DPIA-informatie voor klantbeoordeling
Versie 2.0 | Laatst beoordeeld: 1 mei 2026
Deze pagina is geen afgeronde DPIA namens jouw organisatie. Het is leveranciersinformatie om je eigen DPIA, leveranciersreview of verwerkingsregister sneller te onderbouwen. De klant bepaalt zelf doel, grondslag, categorieën betrokkenen, proportionaliteit, restrisico en eventuele voorafgaande raadpleging.
1. Beschrijving van de verwerking
PrivaAI verwerkt gebruikersgegevens, workspace-instellingen, prompts, documenten, kennisbankinhoud, bronverwijzingen, AI-output, audit events en technische metadata om beveiligde AI-chat, documentanalyse, kennisbankfuncties, governancebewijs en beheerfuncties te leveren.
2. Rollen en verantwoordelijkheden
Voor klantcontent treedt PrivaAI doorgaans op als verwerker. De klant is verantwoordelijk voor instructies, grondslag, informatie aan betrokkenen, DPIA-noodzaak, toegangsbeleid, menselijke controle en beoordeling van AI-output. PrivaAI is zelfstandig verwerkingsverantwoordelijke voor eigen account-, facturatie-, beveiligings- en supportprocessen.

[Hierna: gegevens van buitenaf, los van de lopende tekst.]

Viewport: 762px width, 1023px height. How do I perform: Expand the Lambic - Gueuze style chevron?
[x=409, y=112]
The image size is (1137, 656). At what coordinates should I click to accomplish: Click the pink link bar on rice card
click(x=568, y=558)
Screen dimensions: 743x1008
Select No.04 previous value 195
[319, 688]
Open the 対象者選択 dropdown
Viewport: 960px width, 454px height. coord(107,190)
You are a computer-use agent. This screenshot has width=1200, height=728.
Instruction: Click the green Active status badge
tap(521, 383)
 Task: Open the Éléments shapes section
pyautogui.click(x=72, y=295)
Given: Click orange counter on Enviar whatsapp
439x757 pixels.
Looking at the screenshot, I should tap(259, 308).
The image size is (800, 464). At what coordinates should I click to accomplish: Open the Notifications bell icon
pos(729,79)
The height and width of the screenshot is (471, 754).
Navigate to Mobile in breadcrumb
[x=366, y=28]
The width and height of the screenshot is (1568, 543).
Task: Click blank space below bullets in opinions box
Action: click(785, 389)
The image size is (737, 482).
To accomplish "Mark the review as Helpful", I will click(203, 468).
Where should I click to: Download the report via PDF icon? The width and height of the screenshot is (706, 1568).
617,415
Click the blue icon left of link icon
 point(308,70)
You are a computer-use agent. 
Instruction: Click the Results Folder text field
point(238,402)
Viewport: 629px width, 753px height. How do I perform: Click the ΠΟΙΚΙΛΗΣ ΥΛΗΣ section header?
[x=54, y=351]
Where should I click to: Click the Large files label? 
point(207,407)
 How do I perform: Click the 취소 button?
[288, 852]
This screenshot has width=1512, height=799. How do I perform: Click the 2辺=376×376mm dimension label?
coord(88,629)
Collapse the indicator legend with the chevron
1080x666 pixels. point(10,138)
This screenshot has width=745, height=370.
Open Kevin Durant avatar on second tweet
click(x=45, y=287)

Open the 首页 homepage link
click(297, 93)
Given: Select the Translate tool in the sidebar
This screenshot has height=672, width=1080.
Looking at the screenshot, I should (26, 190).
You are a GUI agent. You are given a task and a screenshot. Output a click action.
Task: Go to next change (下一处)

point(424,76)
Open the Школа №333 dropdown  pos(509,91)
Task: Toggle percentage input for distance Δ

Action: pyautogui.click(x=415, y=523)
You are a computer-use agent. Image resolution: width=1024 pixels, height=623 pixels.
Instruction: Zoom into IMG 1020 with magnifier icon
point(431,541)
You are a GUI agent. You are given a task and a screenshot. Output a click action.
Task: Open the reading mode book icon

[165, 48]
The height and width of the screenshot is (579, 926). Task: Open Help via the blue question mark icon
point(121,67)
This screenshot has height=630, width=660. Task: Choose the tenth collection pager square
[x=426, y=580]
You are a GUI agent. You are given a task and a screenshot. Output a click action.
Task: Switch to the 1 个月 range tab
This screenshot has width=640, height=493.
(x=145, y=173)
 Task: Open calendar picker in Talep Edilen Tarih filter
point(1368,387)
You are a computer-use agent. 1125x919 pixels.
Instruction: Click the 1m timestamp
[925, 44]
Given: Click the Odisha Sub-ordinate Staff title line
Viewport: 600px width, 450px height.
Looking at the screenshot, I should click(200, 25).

3. Datastromen en locaties
De PrivaAI-appflow draait Scaleway-first in Frankrijk voor runtime, PostgreSQL, object storage, AI-inference, embeddings, vector/search en documentverwerking. Stripe verwerkt betaal- en facturatiegegevens. Cloudflare wordt gebruikt voor DNS en netwerkbeveiliging, niet als PrivaAI-app runtime.
4. Subverwerkers
| Partij | Rol | Locatie |
|---|---|---|
| Scaleway | Infrastructure & data hosting | France / EU |
| Stripe | Payment processing | Payment infrastructure only |
| Cloudflare | Network/DNS/security | EU data routing only |
5. Risico's en maatregelen
| Risico | Kans | Impact | Maatregel |
|---|---|---|---|
| Ongeautoriseerde toegang | Middel | Hoog | Tenant-isolatie, route-level auth checks, sessiebeveiliging, wachtwoordhashing, audit logging |
| Cross-tenant datalek | Laag | Zeer hoog | Org-scoped queries, organisatiecontext op gevoelige routes, audit logging en regressietests |
| AI-output wordt onterecht als advies gebruikt | Middel | Hoog | Productcopy, templates en voorwaarden benadrukken menselijke controle en geen vervanging van professioneel advies |
| Onnodige verwerking van gevoelige data | Middel | Hoog | Klantinstructies, dataminimalisatie, waarschuwingen, documentverwijdering en exportmogelijkheden |
| Leveranciers- of doorgifterisico | Middel | Middel/hoog | Scaleway-first appflow in Frankrijk, subprocessortransparantie, Stripe/Cloudflare alleen voor noodzakelijke ondersteunende functies |
| Bewijs ontbreekt bij governance-review | Middel | Middel | Audit logs, DPA-flow, exportfuncties, bronverwijzingen en compliance dashboard |
6. Technische en organisatorische maatregelen
- Scaleway-first verwerking in Frankrijk voor runtime, PostgreSQL, Object Storage, AI-inference, embeddings, vector search en documentverwerking
- TLS voor communicatie in transit
- Multi-tenant isolatie op database-niveau (org_id)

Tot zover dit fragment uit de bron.